Novacam Technologies Inc. specializes in designing and manufacturing advanced metrology and imaging systems for industrial and bio-medical applications. Novacam's fiber-based optical profilometers and Optical Coherence Tomography (OCT) systems are based on low coherence interferometry. The fiber-based nature of Novacam's detector probes is unique in the optical metrology industry.

Novacam is a privately owned Canadian company that makes precision optical measuring instruments. It is headquartered in Dollard-des-Ormeaux (Greater Montreal), Quebec, Canada.

==History==
Novacam Technologies was founded in 1997.

In 2004, Novacam began developing its first Optical Coherence Tomography product line based on advanced patented low coherence interferometry technology. Much of the underlying research was carried out in cooperation with the Industrial Materials Institute (IMI) and the Institute for Biodiagnostics (IBD), both research laboratories of the National Research Council of Canada. The resulting commercialized OCT detectors — MicroCam-3D for industrial applications and dOCTor-8 for bio-medical applications — are employed internationally.

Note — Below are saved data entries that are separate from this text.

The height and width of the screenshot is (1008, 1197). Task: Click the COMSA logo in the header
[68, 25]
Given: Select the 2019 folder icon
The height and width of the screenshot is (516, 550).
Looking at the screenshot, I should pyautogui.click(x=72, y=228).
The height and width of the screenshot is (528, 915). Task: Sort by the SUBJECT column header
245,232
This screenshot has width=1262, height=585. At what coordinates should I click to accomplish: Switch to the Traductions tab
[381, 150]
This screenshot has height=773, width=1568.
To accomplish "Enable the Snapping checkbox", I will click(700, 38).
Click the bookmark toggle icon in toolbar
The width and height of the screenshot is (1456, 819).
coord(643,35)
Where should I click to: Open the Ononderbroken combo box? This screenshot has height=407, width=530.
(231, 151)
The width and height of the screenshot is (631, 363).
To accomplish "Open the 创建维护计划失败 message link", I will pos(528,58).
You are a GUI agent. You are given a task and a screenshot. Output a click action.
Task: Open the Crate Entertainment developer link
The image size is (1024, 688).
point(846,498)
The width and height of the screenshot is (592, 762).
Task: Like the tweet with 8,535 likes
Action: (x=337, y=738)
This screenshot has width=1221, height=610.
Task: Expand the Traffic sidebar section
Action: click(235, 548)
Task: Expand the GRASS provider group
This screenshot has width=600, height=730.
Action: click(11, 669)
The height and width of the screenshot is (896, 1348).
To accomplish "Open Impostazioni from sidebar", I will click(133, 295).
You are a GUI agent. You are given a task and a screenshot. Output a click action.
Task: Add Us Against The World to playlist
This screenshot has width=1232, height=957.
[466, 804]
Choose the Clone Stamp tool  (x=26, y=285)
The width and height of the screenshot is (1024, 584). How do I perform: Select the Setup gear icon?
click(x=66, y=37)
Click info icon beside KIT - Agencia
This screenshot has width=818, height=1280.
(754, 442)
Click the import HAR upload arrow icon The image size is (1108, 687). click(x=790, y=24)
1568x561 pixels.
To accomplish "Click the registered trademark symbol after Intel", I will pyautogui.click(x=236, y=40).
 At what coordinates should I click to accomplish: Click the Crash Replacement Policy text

The initial product line was based on time-domain (TD-OCT) technology. The firm has also developed detectors based on Fourier domain - laser swept source (SS-OCT) technology. The detectors are equipped with fiber-based non-contact probes for flexible and adaptable deployment.

== Applications ==

The firm's profilometers are used for nondestructive testing metrology involving high-speed and high-precision surface inspection, surface imaging, and characterization, thick film and thin film thickness measurement, long profiles, cross-section imaging, and process control. Being fiber-based, they are able to operate in hostile environments and restricted spaces.

The firm's profilometers find applications in the semiconductor and electronics industry, micromachining, aerospace industry, casting, optical industry, plastics and glass industry, and fuel cell metrology.
In the biomedical field, their Optical Coherence Tomography (OCT) detectors are used for micrometre-precision tissue imaging. in ophthalmology, otology and other precision fields.